I did try to get Doug's newer effort to consider doing the next version in
Python (as part of his "Unfinished Revolution II" Stanford course), as
well as try to hook them up with the Zope people directly, but I had
trouble prying them away from the grip of Sun's Java. :-) See for example:
http://www.bootstrap.org/dkr/discussion/0215.html
(I have long since taken down the experimental Zope site linked there,
though.)
Note: while I thought using Java six years ago was not a very good idea
because at that time, beyond the language's clutter and limitations, the
JVM was also an unstable "write once, debug everywhere" solution with
limited libraries, now, six years later, while I still think Java remains
a problematical language syntactically, I think the JVM itself is a
reasonable deployment vehicle in many situations (i.e. for Jython
applications) and the Java libraries themselves have finally gotten most
of the bugs out and there are some fairly good free versions of JVMs (e.g.

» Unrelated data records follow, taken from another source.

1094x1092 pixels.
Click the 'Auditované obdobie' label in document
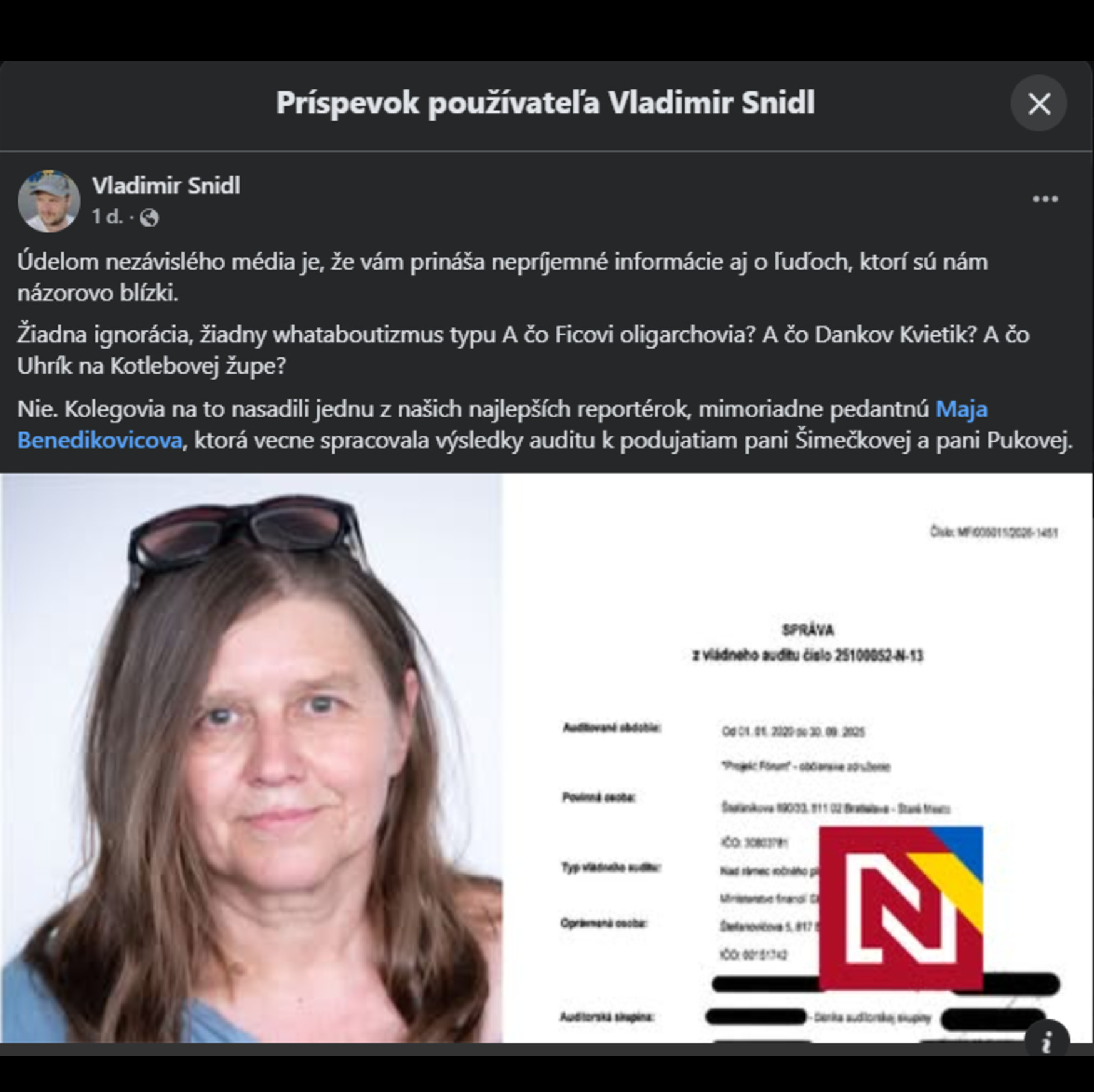pos(611,727)

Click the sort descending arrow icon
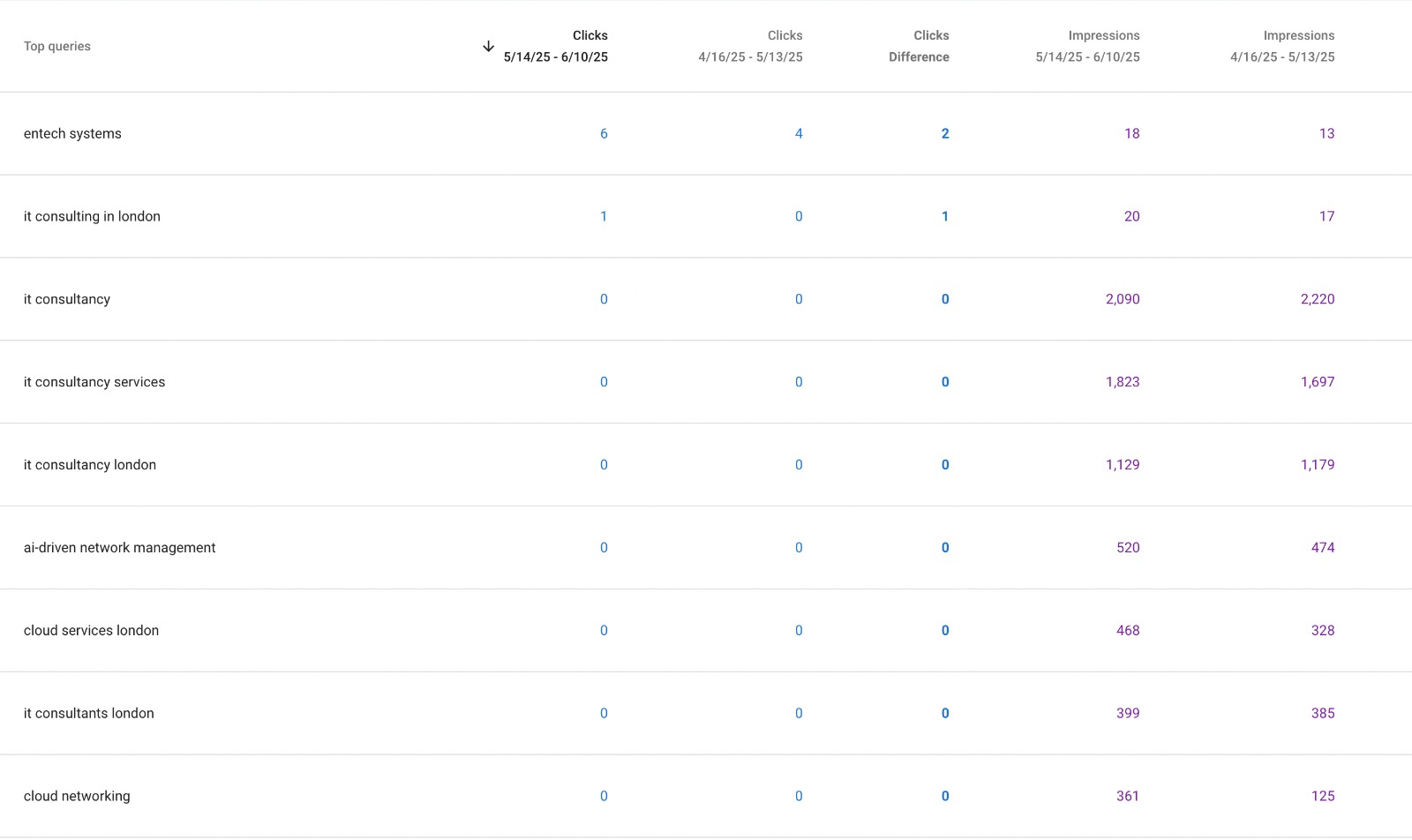488,46
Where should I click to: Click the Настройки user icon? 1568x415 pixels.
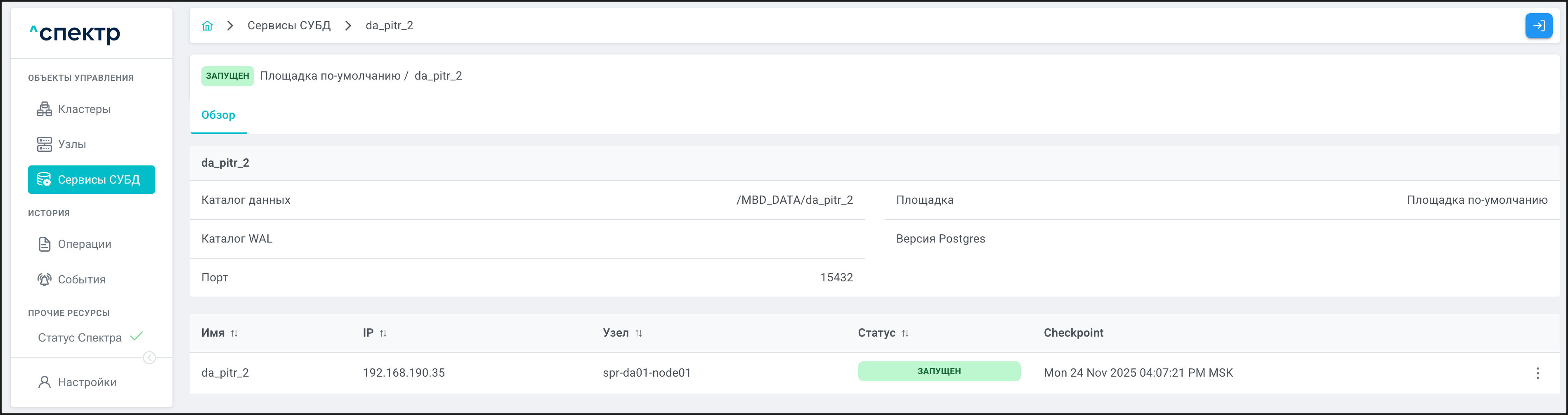click(x=45, y=382)
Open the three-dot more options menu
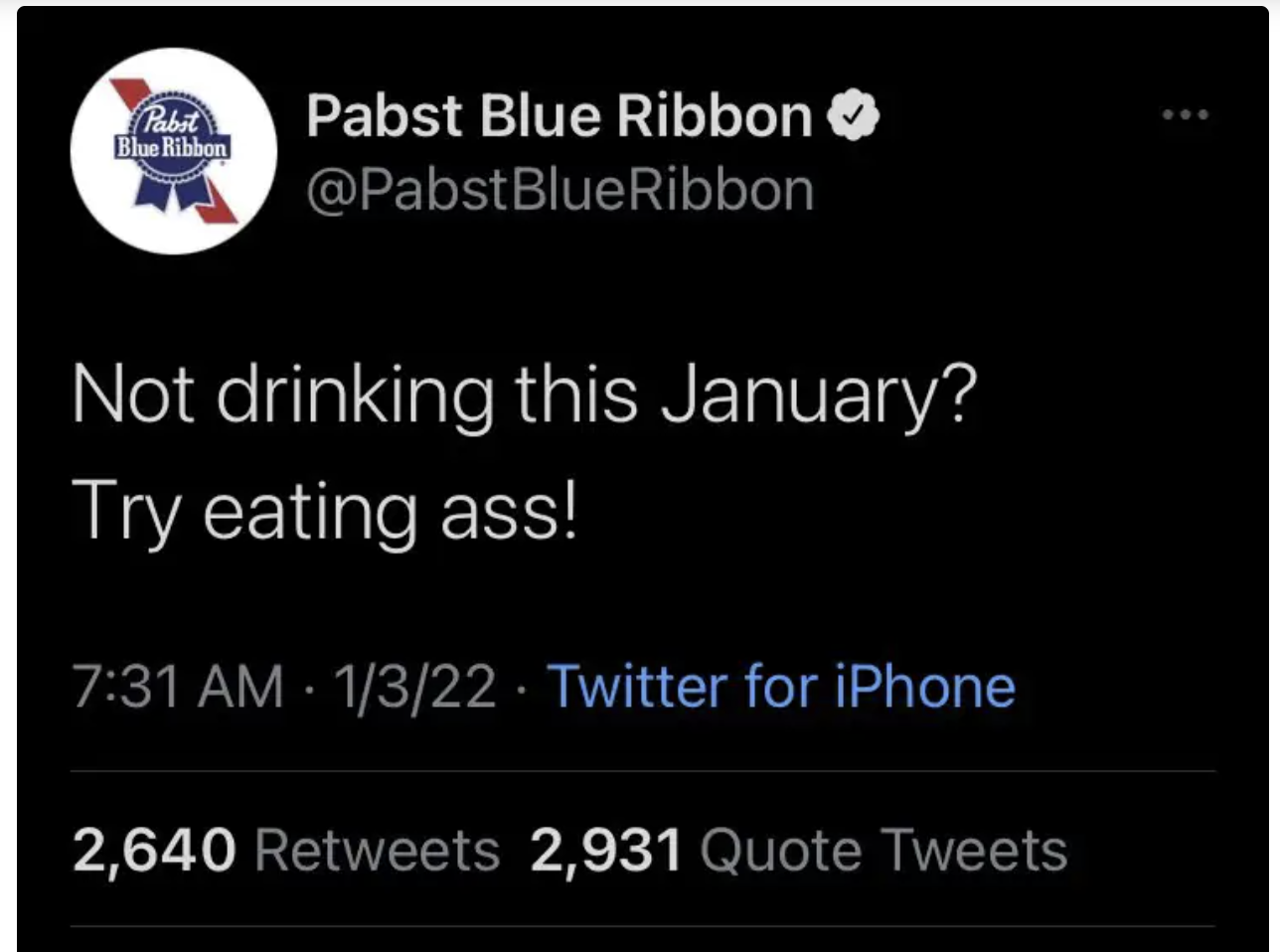The height and width of the screenshot is (952, 1280). (x=1187, y=115)
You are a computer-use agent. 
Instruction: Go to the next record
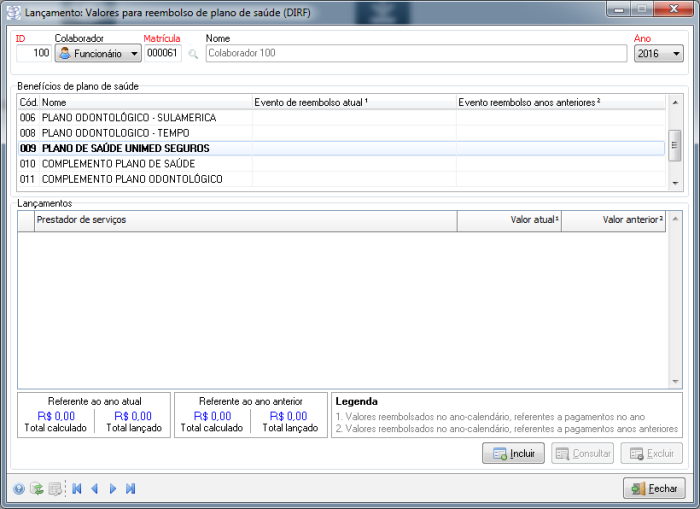coord(112,489)
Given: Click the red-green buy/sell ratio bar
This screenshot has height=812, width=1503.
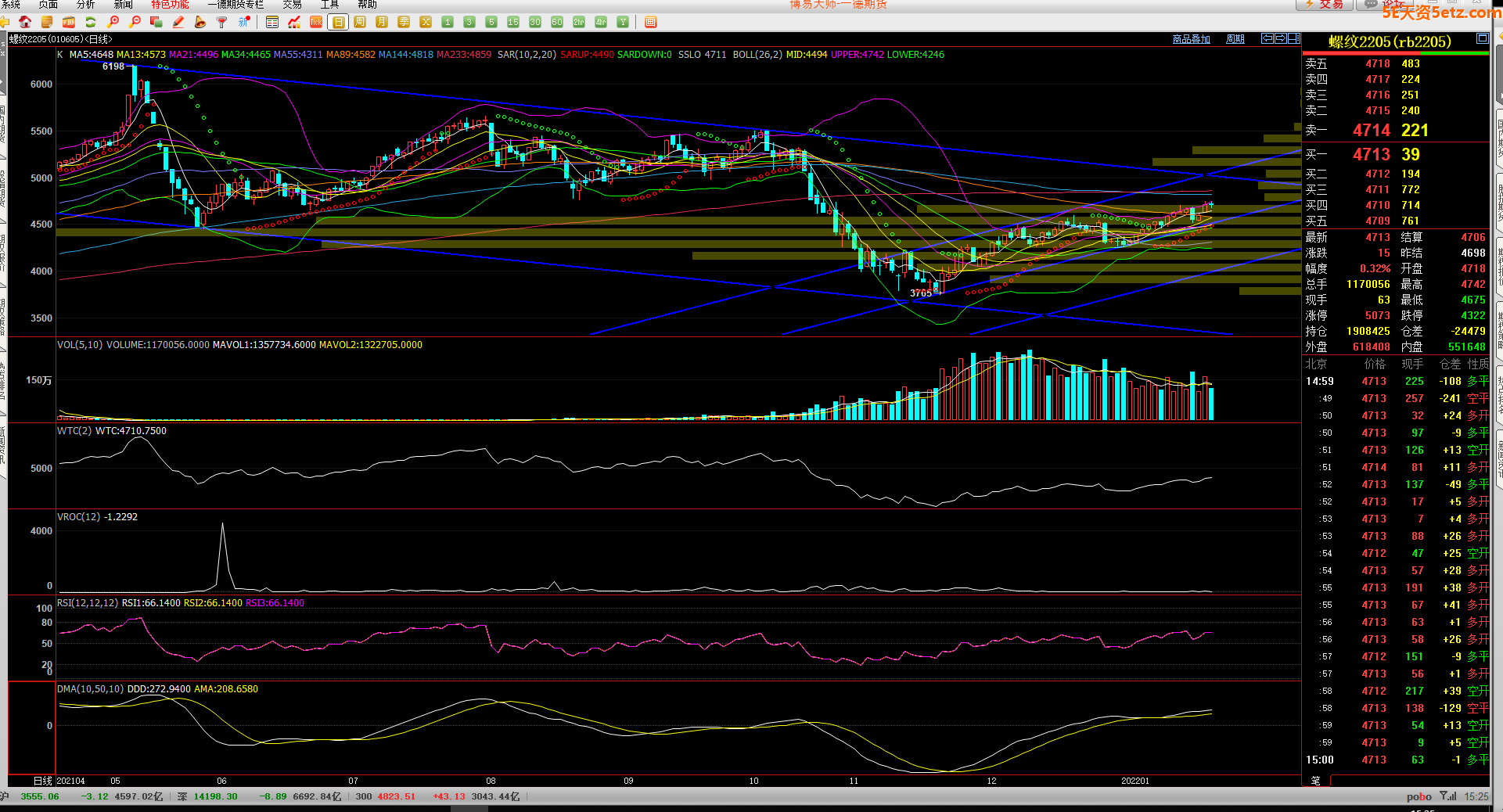Looking at the screenshot, I should [1395, 53].
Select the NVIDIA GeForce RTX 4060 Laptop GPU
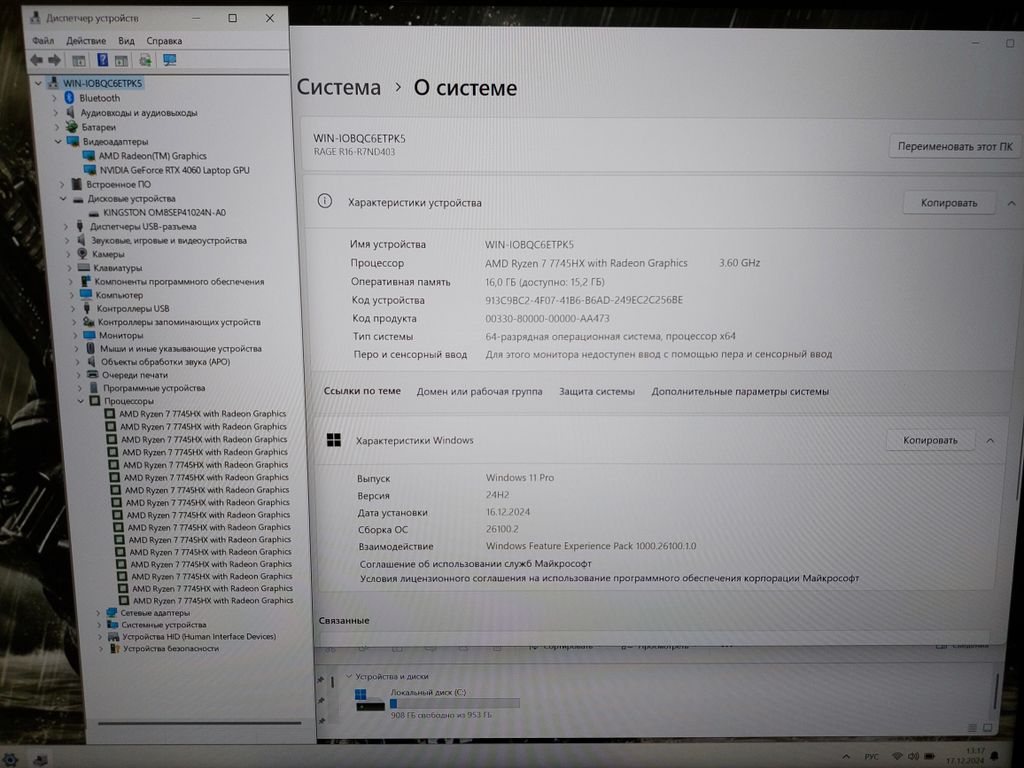The image size is (1024, 768). pyautogui.click(x=174, y=170)
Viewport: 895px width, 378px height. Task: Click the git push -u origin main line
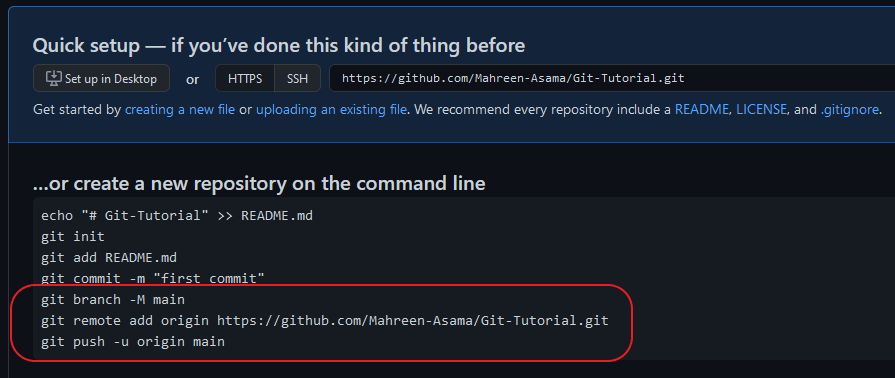click(x=133, y=341)
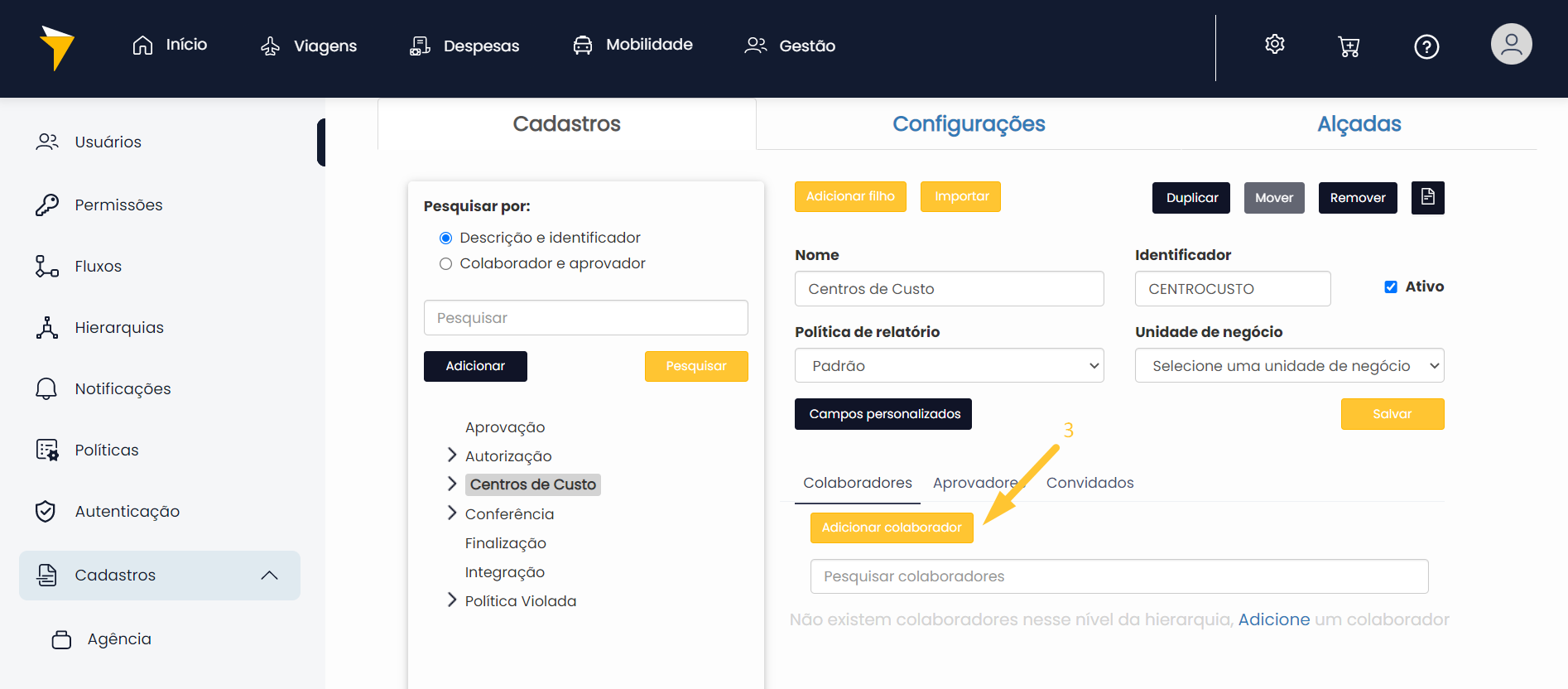The height and width of the screenshot is (689, 1568).
Task: Click the document icon beside Remover
Action: click(1427, 198)
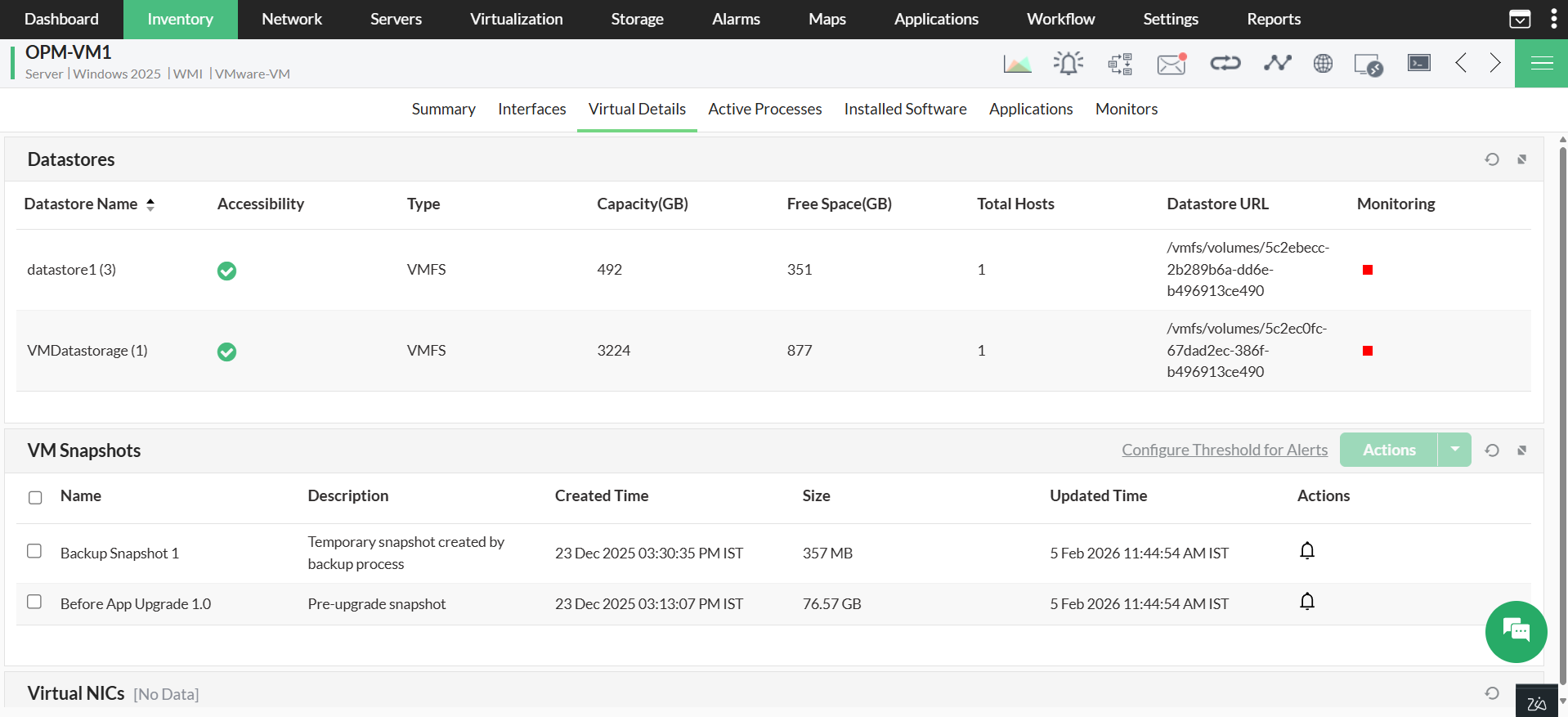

Kaffe) and supporting libraries (e.g. GNU Classpath).
--Paul Fernhout
P.S. I should also mentioned Neil Postman and Charles Weingartner, from
their late 1960s book:
http://www.amazon.com/exec/obidos/tg/detail/-/0385290098?v=glance
P.P.S. (*) well, this is ignoring Ivan Sutherland's work on Sketchpad,
http://en.wikipedia.org/wiki/Ivan_Sutherland
or Vannevar Bush's Memex concept,
http://en.wikipedia.org/wiki/Memex
which both informed Doug Engelbert & colleagues' work (and which
J.R. Licklider funded, and even relates to Theodore Sturgeon's 1950s
writings). Vannevar Bush's 1940s Memex idea really seems like the origin
of many of these ideas.
http://www.theatlantic.com/doc/194507/bush
By the way, here is a Python version of a Memex-like system I wrote a
while back (included in a larger Python package):
http://sourceforge.net/project/showfiles.php?group_id=6010
The implementation is in the included sample file "tkPointrelMemex.py".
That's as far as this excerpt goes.